- What is needed:
Leave the pictures out, and transcribe the material below exactly from the line with "This screenshot has height=743, width=1568." to the line with "Click the green Chờ duyệt status checkmark", both lines included.
━━━ Supplied data ━━━
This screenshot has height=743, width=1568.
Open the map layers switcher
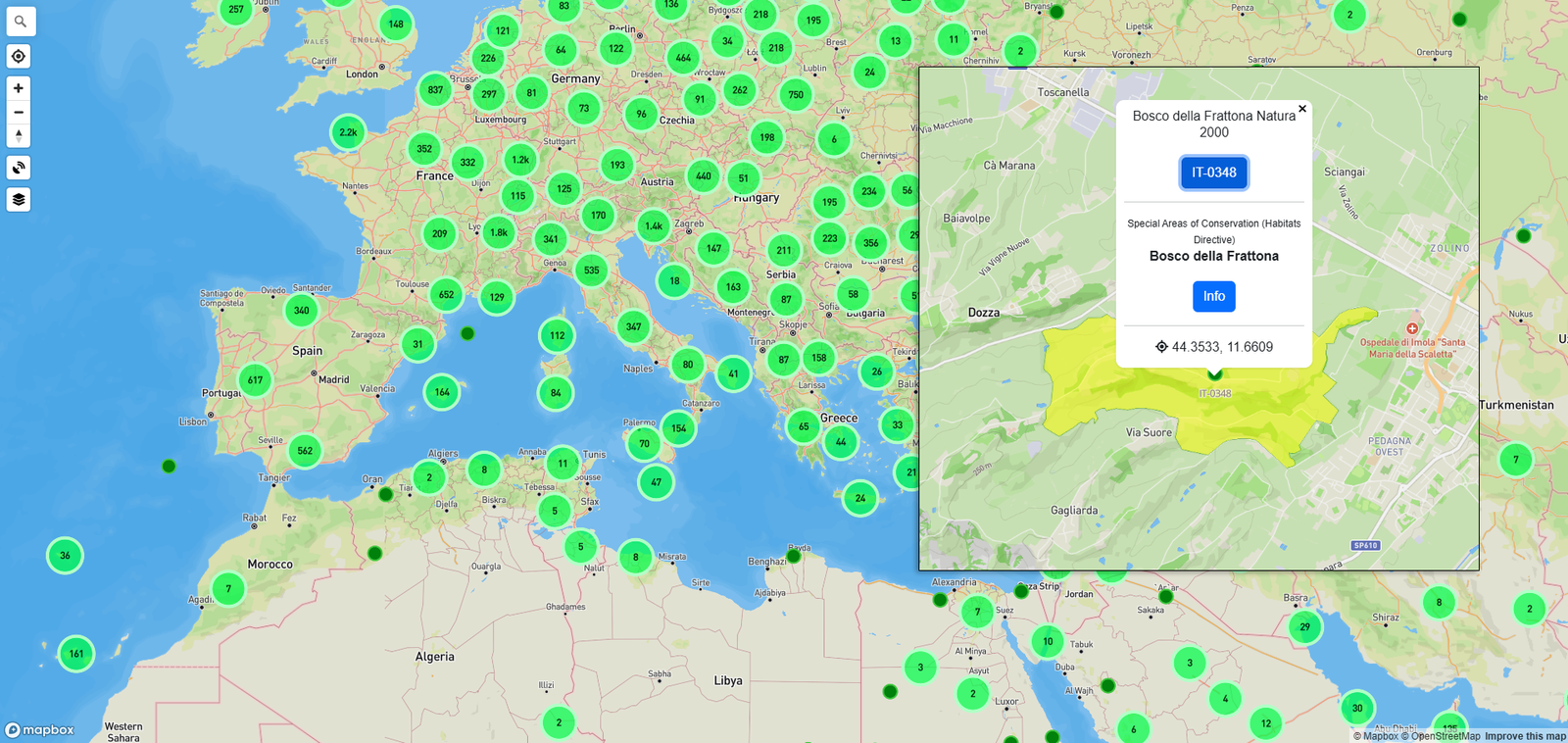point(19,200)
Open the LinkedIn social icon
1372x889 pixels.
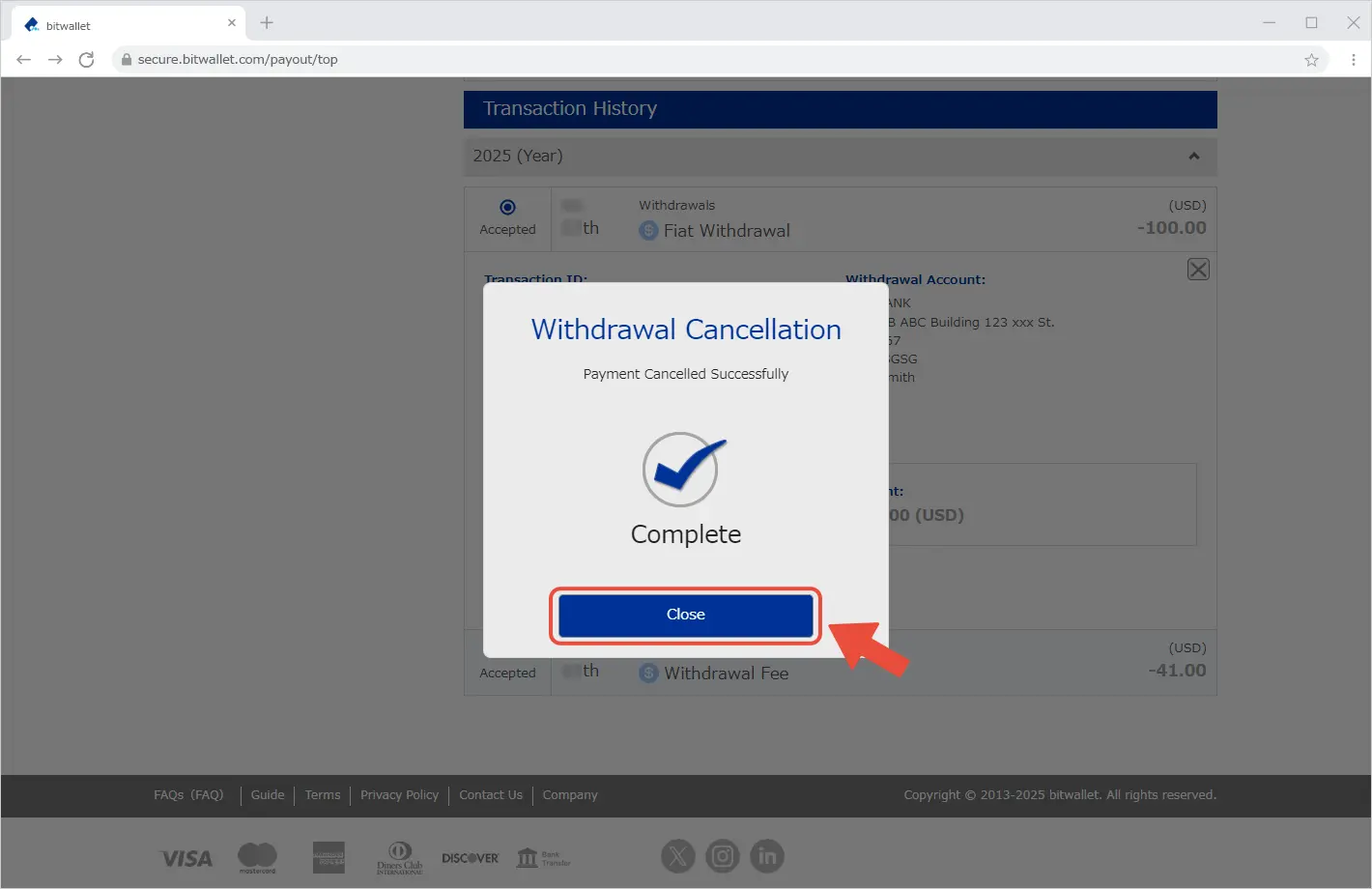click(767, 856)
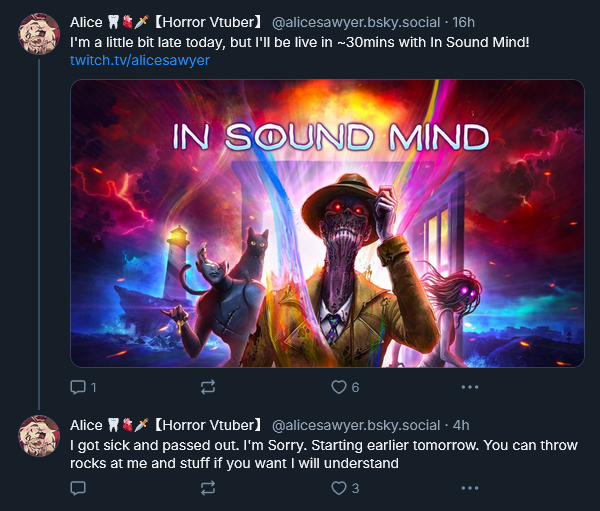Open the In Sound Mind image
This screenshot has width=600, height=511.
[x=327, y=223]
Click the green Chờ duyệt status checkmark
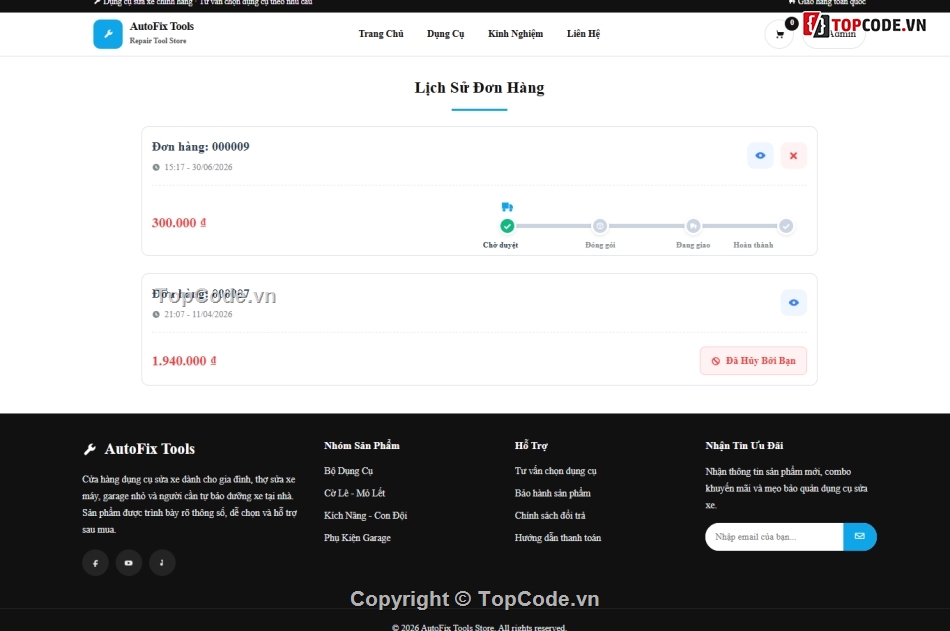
━━━
━━━ Supplied data ━━━
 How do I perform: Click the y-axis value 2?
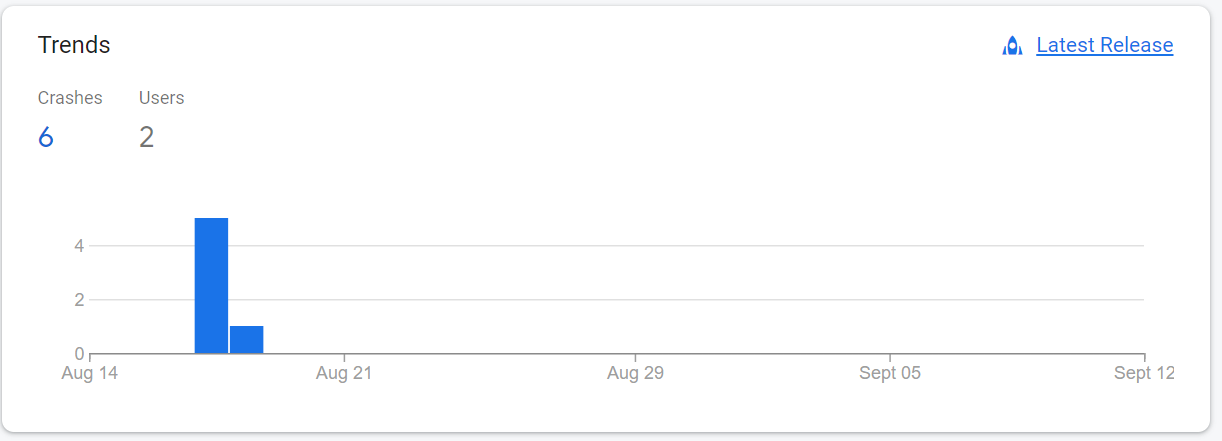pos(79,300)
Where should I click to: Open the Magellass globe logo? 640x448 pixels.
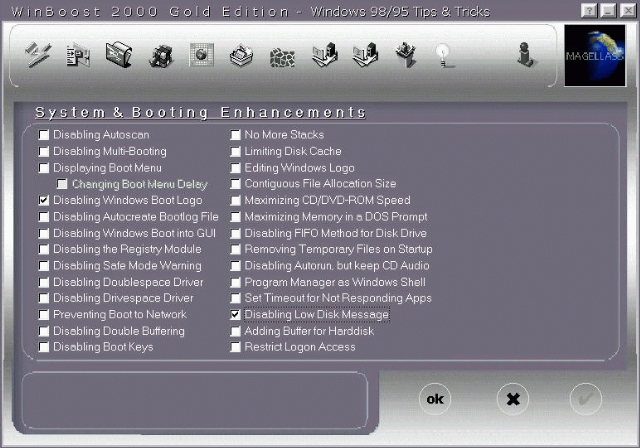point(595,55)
━━━
━━━ Supplied data ━━━
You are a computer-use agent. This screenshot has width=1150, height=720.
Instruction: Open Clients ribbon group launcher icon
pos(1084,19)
━━━
- Result of the exercise:
This screenshot has height=743, width=1568.
Open the map layers switcher
point(19,200)
Open the LinkedIn social icon
1372x889 pixels.
click(767, 856)
Open the In Sound Mind image
This screenshot has width=600, height=511.
[x=327, y=223]
Click the green Chờ duyệt status checkmark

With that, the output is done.